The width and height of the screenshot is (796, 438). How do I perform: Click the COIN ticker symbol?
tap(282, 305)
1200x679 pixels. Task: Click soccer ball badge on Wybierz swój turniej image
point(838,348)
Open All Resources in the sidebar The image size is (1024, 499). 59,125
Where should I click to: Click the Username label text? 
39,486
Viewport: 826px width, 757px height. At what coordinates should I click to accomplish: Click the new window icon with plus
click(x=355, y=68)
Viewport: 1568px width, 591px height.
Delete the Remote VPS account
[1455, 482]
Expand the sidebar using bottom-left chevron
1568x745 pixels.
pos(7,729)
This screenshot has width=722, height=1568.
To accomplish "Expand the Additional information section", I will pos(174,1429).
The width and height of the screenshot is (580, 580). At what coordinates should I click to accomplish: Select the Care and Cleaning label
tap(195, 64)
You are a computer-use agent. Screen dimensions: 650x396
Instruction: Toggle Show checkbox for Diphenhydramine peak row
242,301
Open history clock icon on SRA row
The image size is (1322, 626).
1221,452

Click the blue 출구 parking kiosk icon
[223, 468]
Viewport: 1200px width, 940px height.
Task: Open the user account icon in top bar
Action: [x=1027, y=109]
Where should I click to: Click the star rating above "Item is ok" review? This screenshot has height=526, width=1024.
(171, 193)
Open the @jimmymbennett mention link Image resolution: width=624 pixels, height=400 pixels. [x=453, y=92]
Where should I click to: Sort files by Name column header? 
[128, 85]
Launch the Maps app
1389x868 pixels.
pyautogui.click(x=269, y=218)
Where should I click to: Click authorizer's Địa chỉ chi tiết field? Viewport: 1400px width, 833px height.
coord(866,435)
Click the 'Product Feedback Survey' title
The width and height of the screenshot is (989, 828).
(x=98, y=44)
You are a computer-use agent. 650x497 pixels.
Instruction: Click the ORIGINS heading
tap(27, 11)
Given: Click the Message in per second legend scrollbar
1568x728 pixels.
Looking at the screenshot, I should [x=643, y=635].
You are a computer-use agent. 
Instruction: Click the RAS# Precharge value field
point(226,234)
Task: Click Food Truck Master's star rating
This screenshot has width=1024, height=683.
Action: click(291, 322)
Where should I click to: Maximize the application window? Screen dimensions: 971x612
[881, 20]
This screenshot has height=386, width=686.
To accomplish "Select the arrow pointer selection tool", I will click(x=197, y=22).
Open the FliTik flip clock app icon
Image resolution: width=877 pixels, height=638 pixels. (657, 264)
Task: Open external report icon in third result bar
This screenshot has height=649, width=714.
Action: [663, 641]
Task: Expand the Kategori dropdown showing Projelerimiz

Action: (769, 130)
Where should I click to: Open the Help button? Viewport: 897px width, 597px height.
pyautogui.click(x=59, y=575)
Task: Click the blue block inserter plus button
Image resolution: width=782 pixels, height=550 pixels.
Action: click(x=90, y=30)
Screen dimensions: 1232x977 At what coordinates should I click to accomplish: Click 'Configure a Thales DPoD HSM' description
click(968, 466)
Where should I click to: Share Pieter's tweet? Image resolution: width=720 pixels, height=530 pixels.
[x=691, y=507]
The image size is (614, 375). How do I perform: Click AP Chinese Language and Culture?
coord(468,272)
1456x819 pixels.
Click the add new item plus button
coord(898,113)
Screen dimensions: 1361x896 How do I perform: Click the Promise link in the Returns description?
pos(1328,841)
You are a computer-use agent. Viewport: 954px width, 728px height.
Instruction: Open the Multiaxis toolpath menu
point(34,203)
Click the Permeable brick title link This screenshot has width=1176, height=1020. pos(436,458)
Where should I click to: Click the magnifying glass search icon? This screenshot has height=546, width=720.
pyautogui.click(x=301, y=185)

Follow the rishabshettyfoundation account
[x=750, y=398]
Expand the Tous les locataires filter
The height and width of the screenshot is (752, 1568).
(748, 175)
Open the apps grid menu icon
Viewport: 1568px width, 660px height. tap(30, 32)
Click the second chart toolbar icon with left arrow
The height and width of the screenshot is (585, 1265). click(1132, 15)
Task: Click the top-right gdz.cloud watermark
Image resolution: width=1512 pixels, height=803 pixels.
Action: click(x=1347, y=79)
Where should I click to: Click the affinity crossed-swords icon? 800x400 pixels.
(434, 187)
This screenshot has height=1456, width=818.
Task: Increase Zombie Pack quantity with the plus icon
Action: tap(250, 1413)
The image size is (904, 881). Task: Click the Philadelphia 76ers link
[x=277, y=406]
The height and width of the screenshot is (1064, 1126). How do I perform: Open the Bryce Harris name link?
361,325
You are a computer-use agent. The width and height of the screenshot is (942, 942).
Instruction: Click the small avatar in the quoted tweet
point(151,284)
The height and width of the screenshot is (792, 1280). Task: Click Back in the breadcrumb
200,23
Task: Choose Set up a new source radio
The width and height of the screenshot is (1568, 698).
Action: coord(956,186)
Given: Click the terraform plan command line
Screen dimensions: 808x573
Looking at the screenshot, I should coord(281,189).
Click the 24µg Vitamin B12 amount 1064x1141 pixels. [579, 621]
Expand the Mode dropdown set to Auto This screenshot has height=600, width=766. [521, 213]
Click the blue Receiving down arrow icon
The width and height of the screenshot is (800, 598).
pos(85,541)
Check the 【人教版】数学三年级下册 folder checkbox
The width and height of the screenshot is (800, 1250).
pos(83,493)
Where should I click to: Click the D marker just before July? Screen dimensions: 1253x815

● **Instructions to follow**
Repeat all the material above, matching every character.

● **Answer to the problem**
The width and height of the screenshot is (796, 438). How do I perform: Click the COIN ticker symbol?
tap(282, 305)
1200x679 pixels. Task: Click soccer ball badge on Wybierz swój turniej image
point(838,348)
Open All Resources in the sidebar The image size is (1024, 499). 59,125
Where should I click to: Click the Username label text? 
39,486
Viewport: 826px width, 757px height. At what coordinates should I click to accomplish: Click the new window icon with plus
click(x=355, y=68)
Viewport: 1568px width, 591px height.
Delete the Remote VPS account
[1455, 482]
Expand the sidebar using bottom-left chevron
1568x745 pixels.
pos(7,729)
This screenshot has width=722, height=1568.
To accomplish "Expand the Additional information section", I will pos(174,1429).
The width and height of the screenshot is (580, 580). At what coordinates should I click to accomplish: Select the Care and Cleaning label
tap(195, 64)
You are a computer-use agent. Screen dimensions: 650x396
Instruction: Toggle Show checkbox for Diphenhydramine peak row
242,301
Open history clock icon on SRA row
The image size is (1322, 626).
1221,452

Click the blue 출구 parking kiosk icon
[223, 468]
Viewport: 1200px width, 940px height.
Task: Open the user account icon in top bar
Action: [x=1027, y=109]
Where should I click to: Click the star rating above "Item is ok" review? This screenshot has height=526, width=1024.
(171, 193)
Open the @jimmymbennett mention link Image resolution: width=624 pixels, height=400 pixels. [x=453, y=92]
Where should I click to: Sort files by Name column header? 
[128, 85]
Launch the Maps app
1389x868 pixels.
pyautogui.click(x=269, y=218)
Where should I click to: Click authorizer's Địa chỉ chi tiết field? Viewport: 1400px width, 833px height.
coord(866,435)
Click the 'Product Feedback Survey' title
The width and height of the screenshot is (989, 828).
(x=98, y=44)
You are a computer-use agent. 650x497 pixels.
Instruction: Click the ORIGINS heading
tap(27, 11)
Given: Click the Message in per second legend scrollbar
1568x728 pixels.
Looking at the screenshot, I should [x=643, y=635].
You are a computer-use agent. 
Instruction: Click the RAS# Precharge value field
point(226,234)
Task: Click Food Truck Master's star rating
This screenshot has width=1024, height=683.
Action: click(291, 322)
Where should I click to: Maximize the application window? Screen dimensions: 971x612
[881, 20]
This screenshot has height=386, width=686.
To accomplish "Select the arrow pointer selection tool", I will click(x=197, y=22).
Open the FliTik flip clock app icon
Image resolution: width=877 pixels, height=638 pixels. (657, 264)
Task: Open external report icon in third result bar
This screenshot has height=649, width=714.
Action: [663, 641]
Task: Expand the Kategori dropdown showing Projelerimiz

Action: (769, 130)
Where should I click to: Open the Help button? Viewport: 897px width, 597px height.
pyautogui.click(x=59, y=575)
Task: Click the blue block inserter plus button
Image resolution: width=782 pixels, height=550 pixels.
Action: click(x=90, y=30)
Screen dimensions: 1232x977 At what coordinates should I click to accomplish: Click 'Configure a Thales DPoD HSM' description
click(968, 466)
Where should I click to: Share Pieter's tweet? Image resolution: width=720 pixels, height=530 pixels.
[x=691, y=507]
The image size is (614, 375). How do I perform: Click AP Chinese Language and Culture?
coord(468,272)
1456x819 pixels.
Click the add new item plus button
coord(898,113)
Screen dimensions: 1361x896 How do I perform: Click the Promise link in the Returns description?
pos(1328,841)
You are a computer-use agent. Viewport: 954px width, 728px height.
Instruction: Open the Multiaxis toolpath menu
point(34,203)
Click the Permeable brick title link This screenshot has width=1176, height=1020. pos(436,458)
Where should I click to: Click the magnifying glass search icon? This screenshot has height=546, width=720.
pyautogui.click(x=301, y=185)

Follow the rishabshettyfoundation account
[x=750, y=398]
Expand the Tous les locataires filter
The height and width of the screenshot is (752, 1568).
(748, 175)
Open the apps grid menu icon
Viewport: 1568px width, 660px height. tap(30, 32)
Click the second chart toolbar icon with left arrow
The height and width of the screenshot is (585, 1265). click(1132, 15)
Task: Click the top-right gdz.cloud watermark
Image resolution: width=1512 pixels, height=803 pixels.
Action: click(x=1347, y=79)
Where should I click to: Click the affinity crossed-swords icon? 800x400 pixels.
(434, 187)
This screenshot has height=1456, width=818.
Task: Increase Zombie Pack quantity with the plus icon
Action: tap(250, 1413)
The image size is (904, 881). Task: Click the Philadelphia 76ers link
[x=277, y=406]
The height and width of the screenshot is (1064, 1126). How do I perform: Open the Bryce Harris name link?
361,325
You are a computer-use agent. The width and height of the screenshot is (942, 942).
Instruction: Click the small avatar in the quoted tweet
point(151,284)
The height and width of the screenshot is (792, 1280). Task: Click Back in the breadcrumb
200,23
Task: Choose Set up a new source radio
The width and height of the screenshot is (1568, 698).
Action: coord(956,186)
Given: Click the terraform plan command line
Screen dimensions: 808x573
Looking at the screenshot, I should coord(281,189).
Click the 24µg Vitamin B12 amount 1064x1141 pixels. [579, 621]
Expand the Mode dropdown set to Auto This screenshot has height=600, width=766. [521, 213]
Click the blue Receiving down arrow icon
The width and height of the screenshot is (800, 598).
pos(85,541)
Check the 【人教版】数学三年级下册 folder checkbox
The width and height of the screenshot is (800, 1250).
pos(83,493)
Where should I click to: Click the D marker just before July? Screen dimensions: 1253x815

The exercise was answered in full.